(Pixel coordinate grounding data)
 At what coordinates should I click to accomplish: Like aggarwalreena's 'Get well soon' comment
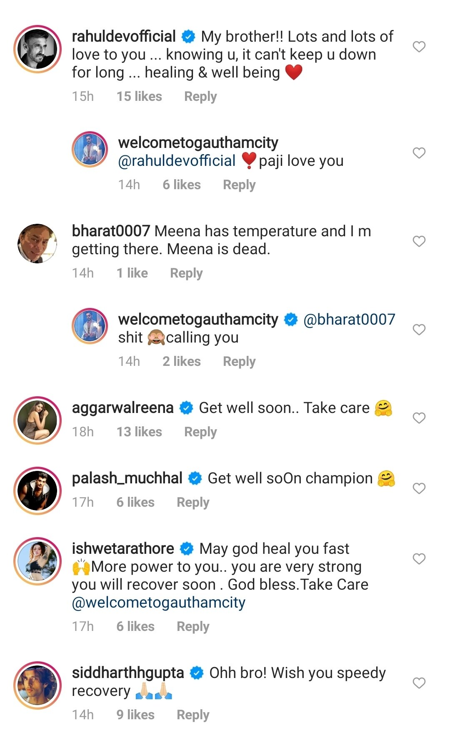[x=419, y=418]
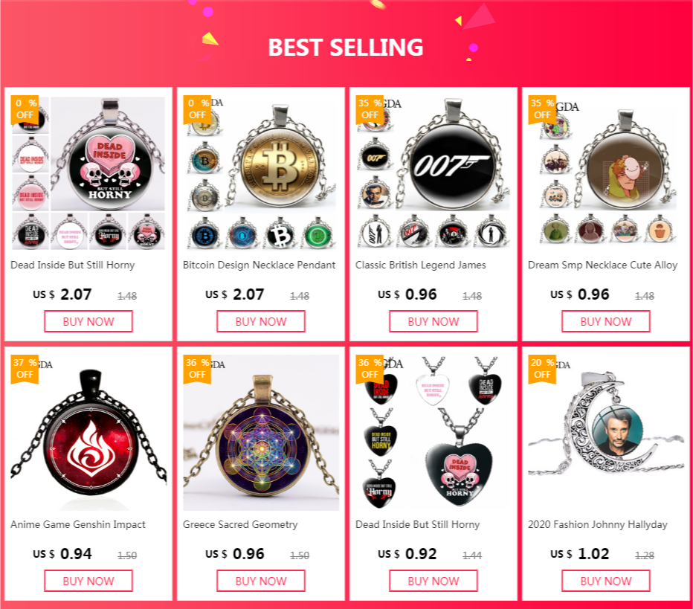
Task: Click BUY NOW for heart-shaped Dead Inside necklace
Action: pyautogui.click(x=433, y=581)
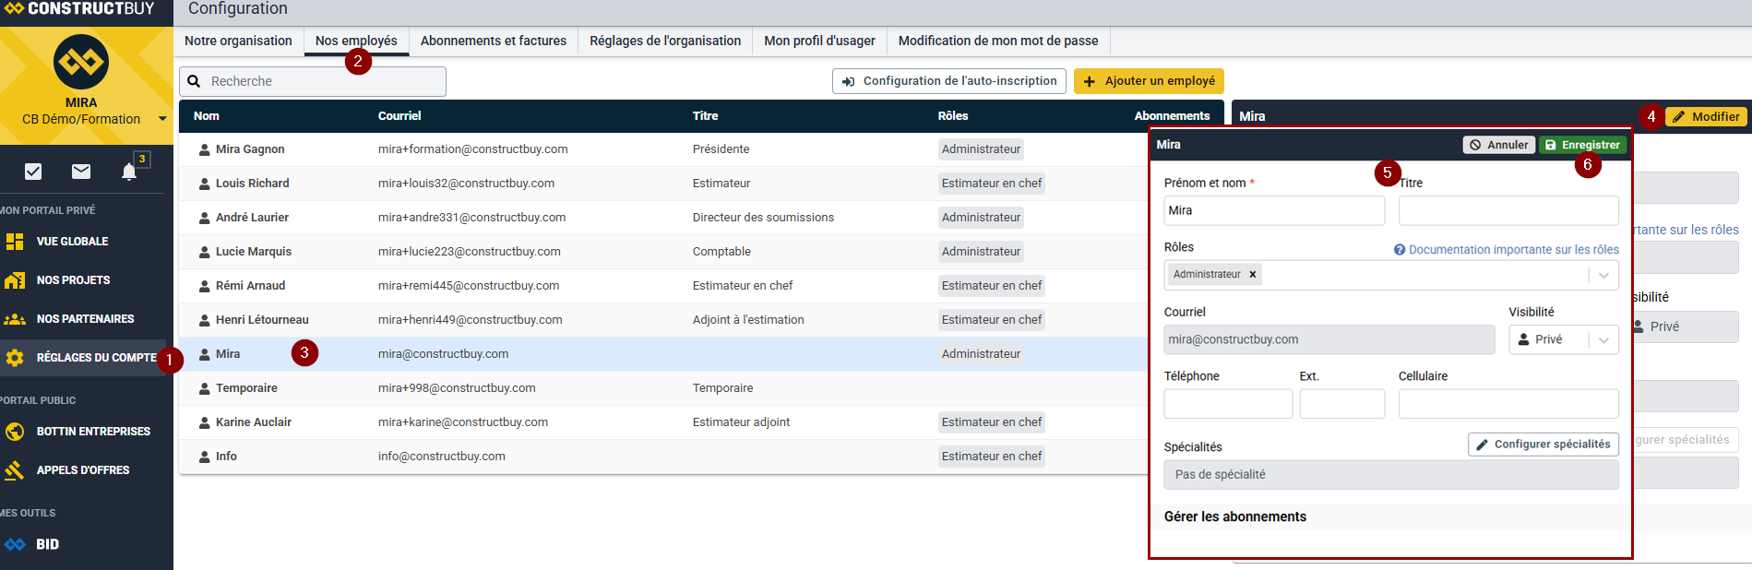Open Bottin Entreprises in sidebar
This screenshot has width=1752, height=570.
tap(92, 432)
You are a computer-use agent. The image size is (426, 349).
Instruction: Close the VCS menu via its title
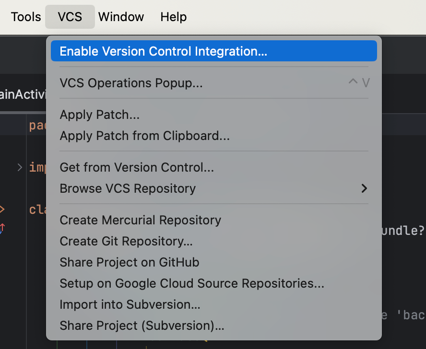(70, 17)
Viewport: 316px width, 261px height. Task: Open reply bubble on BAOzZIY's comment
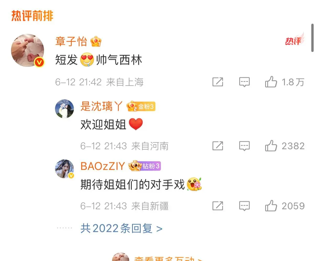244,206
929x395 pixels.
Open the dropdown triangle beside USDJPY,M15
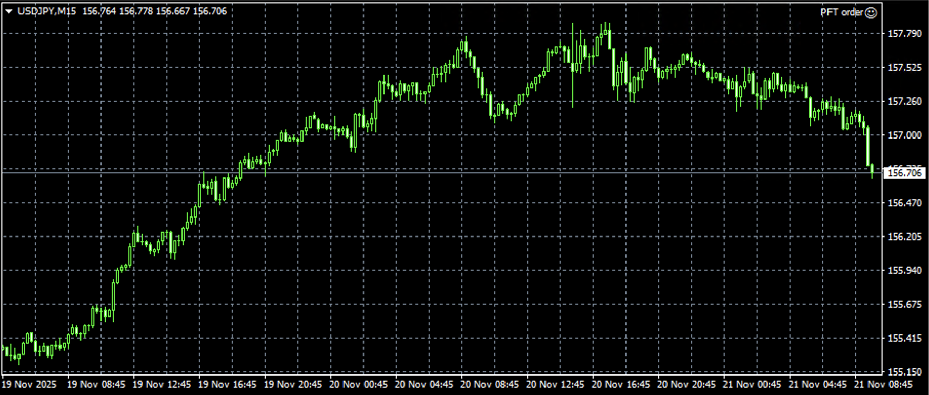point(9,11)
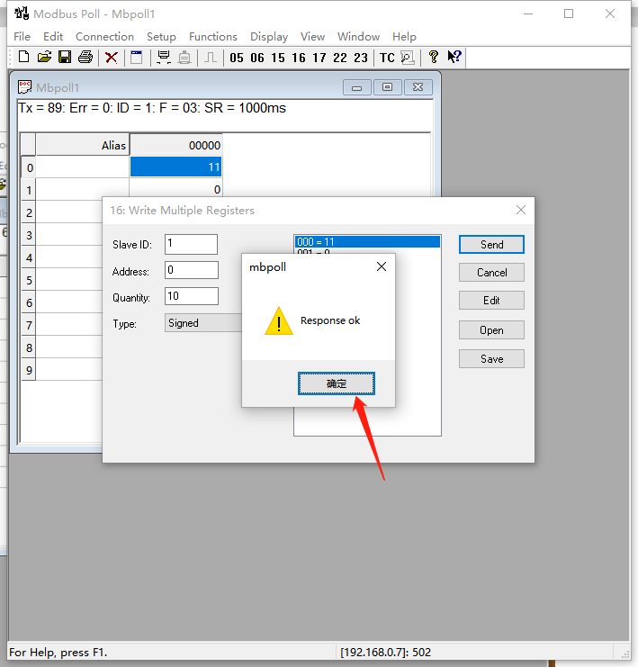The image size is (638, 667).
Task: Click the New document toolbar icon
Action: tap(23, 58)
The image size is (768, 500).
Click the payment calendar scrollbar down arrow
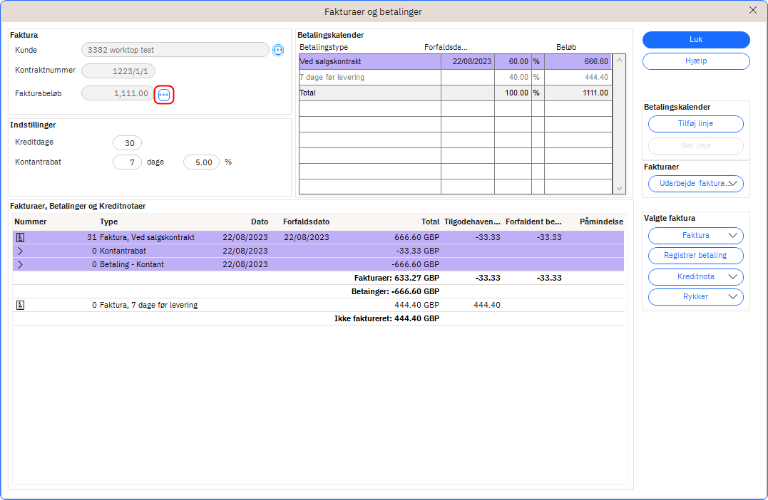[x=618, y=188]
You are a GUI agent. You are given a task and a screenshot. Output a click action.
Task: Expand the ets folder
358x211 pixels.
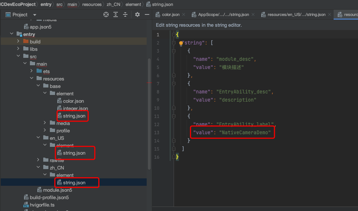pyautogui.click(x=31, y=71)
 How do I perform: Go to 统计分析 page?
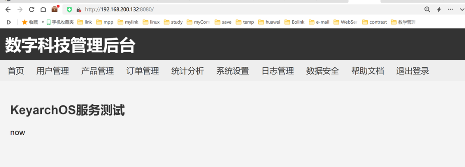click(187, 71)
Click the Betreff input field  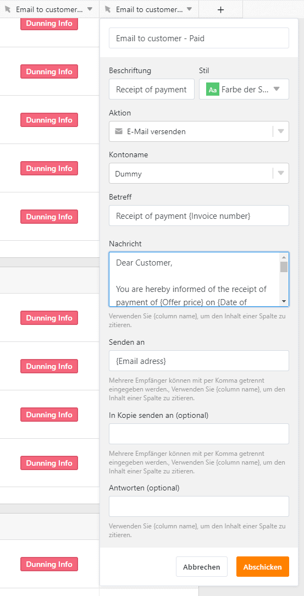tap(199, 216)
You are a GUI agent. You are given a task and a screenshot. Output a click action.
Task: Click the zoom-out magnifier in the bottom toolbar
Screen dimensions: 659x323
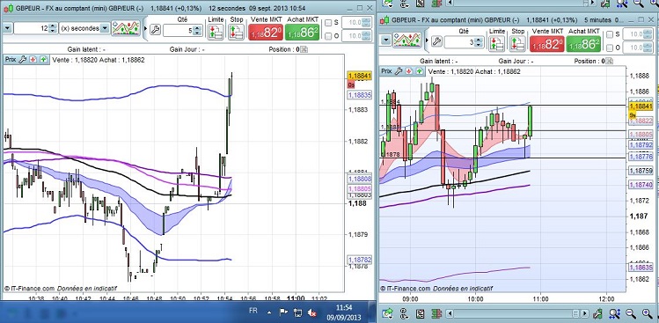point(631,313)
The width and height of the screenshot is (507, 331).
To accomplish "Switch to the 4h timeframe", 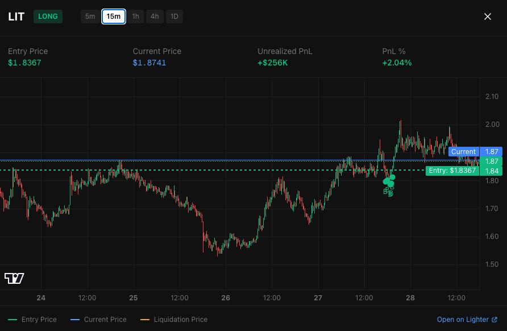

> [How to complete this task]:
Every line from the top of the records above to the line with "Task: Expand the ets folder", inclusive, should be duplicated exactly, minus the pictures.

> [Output below]:
 At what coordinates should I click to accomplish: Like aggarwalreena's 'Get well soon' comment
[x=419, y=418]
Task: Click BUY NOW for heart-shaped Dead Inside necklace
Action: pyautogui.click(x=433, y=581)
Open Bottin Entreprises in sidebar
This screenshot has width=1752, height=570.
tap(92, 432)
You are a computer-use agent. The image size is (426, 349).
Instruction: Close the VCS menu via its title
(70, 17)
Viewport: 316px width, 261px height. Task: Open reply bubble on BAOzZIY's comment
244,206
929x395 pixels.
Open the dropdown triangle beside USDJPY,M15
point(9,11)
The image size is (638, 667).
Task: Click the New document toolbar icon
Action: tap(23, 58)
The image size is (768, 500).
Click the payment calendar scrollbar down arrow
[x=618, y=188]
You are a GUI agent. You are given a task and a screenshot. Output a click action.
Task: Expand the ets folder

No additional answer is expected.